Antes me preocupaba convertirme en una persona indiferente. Ahora me preocupa otra cosa: convertirme en una persona agotada de sentir.
No sé en qué momento la vida pública se volvió una cinta transportadora de razones para indignarse. Todos los días aparece una nueva: una injusticia, una hipocresía, una crueldad, un abuso, una mentira enorme dicha con total impunidad. Abrís el teléfono y ya tenés una convocatoria emocional esperando. Opiná. Reaccioná. Condená. Posicionate. Hacé saber que a vos sí te importa.
Y claro que me importa.
Ese es justamente el problema.
Me importan demasiadas cosas a la vez y con una intensidad que ningún cuerpo sostiene bien durante mucho tiempo. Entonces me pasa algo horrible: empiezo a leer una noticia triste y, en lugar de dolor, siento cansancio. Cansancio antes que compasión. Saturación antes que pensamiento. No porque me haya vuelto peor, sino porque me fui llenando.
Hay un punto en el que la conciencia empieza a parecerse a una lesión por sobreuso.
########################################
* Tarea a realizar *
Según el fragmento del documento, ¿a qué empieza a parecerse la conciencia en cierto punto? Las líneas siguientes no intervienen en nada de esto.

* Líneas extraídas *
########################################
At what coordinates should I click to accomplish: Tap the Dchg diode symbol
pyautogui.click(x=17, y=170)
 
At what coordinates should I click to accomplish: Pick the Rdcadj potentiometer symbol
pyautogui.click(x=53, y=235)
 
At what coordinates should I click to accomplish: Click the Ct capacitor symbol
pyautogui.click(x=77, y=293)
########################################
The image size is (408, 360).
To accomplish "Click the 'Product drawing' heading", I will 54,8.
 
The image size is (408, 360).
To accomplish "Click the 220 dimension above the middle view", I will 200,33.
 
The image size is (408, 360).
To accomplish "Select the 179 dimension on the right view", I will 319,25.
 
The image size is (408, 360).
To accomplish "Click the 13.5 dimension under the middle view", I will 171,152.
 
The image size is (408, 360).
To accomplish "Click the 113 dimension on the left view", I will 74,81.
########################################
* Solución de tarea *
A una lesión por sobreuso.